→ **抜粋本文**
•••••

思わず「解剖学的に○△×」というタイトルが続くようになりました。
前回、前々回にふれたように、カイロプラクティックの勉強や臨床を進めてゆくうちに、解剖学的に・・・と考えるクセのようなものが身についてしまいました。
これはやはり昔の解剖学の授業のシーン。
解剖学の先生
「では、これから実際の骨を見て、橈骨と尺骨を観察してみましょう」
そして、本当の人体骨格が出てくるのです。
その骨はアルゼンチンだかペルーだかの国から、医学教材用に輸入されたもので、ずいぶん前にそういうものが輸入できなくなった貴重品です。
当然、これからもその一体で授業を進めなければいけませんから、解剖学の先生は白い手袋をして大切そうに骨を取り出し、生徒に実物を見せてくれるのでした。
実物の骨はプラスティックの骨格模型と違って、やはり迫力があります。
実物の披見が終わると、袋に入れて、和服の着物が何着か入りそうな木箱へ収納されて、ロッカーの上に乗せられます。

•••••

→ **提供資料**
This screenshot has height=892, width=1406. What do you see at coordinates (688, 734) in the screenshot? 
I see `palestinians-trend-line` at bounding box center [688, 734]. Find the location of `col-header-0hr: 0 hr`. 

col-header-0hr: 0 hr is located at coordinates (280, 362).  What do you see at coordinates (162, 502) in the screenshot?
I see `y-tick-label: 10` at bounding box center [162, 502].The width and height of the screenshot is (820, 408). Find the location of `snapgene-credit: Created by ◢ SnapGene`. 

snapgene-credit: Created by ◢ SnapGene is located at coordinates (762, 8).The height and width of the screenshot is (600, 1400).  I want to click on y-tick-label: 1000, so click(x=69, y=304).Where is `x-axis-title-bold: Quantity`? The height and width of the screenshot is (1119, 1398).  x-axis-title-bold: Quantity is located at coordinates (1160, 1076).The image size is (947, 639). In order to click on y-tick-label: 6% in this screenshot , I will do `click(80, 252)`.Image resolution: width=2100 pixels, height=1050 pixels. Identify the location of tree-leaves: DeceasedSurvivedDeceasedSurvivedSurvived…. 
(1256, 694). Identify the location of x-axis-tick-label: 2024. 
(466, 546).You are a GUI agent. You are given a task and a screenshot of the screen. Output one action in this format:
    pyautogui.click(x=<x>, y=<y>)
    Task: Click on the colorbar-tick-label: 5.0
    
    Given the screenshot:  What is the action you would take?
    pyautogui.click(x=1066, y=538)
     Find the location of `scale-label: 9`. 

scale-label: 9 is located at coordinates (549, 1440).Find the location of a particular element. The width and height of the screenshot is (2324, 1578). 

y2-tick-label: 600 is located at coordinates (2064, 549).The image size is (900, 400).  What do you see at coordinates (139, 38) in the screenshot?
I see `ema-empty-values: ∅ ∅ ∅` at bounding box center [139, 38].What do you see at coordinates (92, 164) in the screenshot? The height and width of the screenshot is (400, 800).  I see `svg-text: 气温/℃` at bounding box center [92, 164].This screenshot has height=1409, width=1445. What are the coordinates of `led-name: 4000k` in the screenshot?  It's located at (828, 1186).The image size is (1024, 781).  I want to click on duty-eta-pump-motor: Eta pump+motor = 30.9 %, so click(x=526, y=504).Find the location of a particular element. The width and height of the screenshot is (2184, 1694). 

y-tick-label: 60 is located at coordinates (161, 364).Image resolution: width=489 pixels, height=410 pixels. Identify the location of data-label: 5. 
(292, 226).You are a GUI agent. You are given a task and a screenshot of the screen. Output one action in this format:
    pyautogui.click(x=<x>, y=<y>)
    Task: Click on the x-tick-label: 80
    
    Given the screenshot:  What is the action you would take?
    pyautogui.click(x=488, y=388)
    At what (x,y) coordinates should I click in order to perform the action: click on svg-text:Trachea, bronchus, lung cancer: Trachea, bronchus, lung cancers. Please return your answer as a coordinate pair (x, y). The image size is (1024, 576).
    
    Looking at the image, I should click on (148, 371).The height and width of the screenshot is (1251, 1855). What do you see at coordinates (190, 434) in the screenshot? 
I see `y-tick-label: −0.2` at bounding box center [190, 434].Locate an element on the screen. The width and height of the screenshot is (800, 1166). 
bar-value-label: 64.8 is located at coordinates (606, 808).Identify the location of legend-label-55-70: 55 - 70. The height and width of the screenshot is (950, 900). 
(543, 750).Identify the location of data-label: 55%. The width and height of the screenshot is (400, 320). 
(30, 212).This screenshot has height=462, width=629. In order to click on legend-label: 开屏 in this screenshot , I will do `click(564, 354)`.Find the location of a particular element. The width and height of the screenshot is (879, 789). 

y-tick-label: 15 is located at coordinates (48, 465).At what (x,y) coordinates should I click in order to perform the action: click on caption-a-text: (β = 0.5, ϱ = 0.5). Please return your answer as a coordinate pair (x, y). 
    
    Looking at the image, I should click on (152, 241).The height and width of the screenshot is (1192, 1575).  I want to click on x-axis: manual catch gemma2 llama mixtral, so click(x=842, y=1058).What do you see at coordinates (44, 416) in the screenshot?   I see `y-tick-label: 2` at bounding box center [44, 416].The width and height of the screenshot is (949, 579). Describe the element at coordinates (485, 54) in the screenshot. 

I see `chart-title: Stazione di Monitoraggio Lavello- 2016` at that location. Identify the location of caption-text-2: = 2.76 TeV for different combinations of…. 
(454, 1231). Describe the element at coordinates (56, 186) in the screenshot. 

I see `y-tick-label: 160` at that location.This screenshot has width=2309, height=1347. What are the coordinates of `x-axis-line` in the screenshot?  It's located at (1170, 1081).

•••••

→ **実施事項**
解剖学の授業についての本文の「前回、前々回にふれたように、」から「そして、本当の人体骨格が出てくるのです。」までをすべて、「橈骨」を「上腕骨」に置き換えて書き直してください。 項目はここでは使いません。

→ **演習結果**
前回、前々回にふれたように、カイロプラクティックの勉強や臨床を進めてゆくうちに、解剖学的に・・・と考えるクセのようなものが身についてしまいました。
これはやはり昔の解剖学の授業のシーン。
解剖学の先生
「では、これから実際の骨を見て、上腕骨と尺骨を観察してみましょう」
そして、本当の人体骨格が出てくるのです。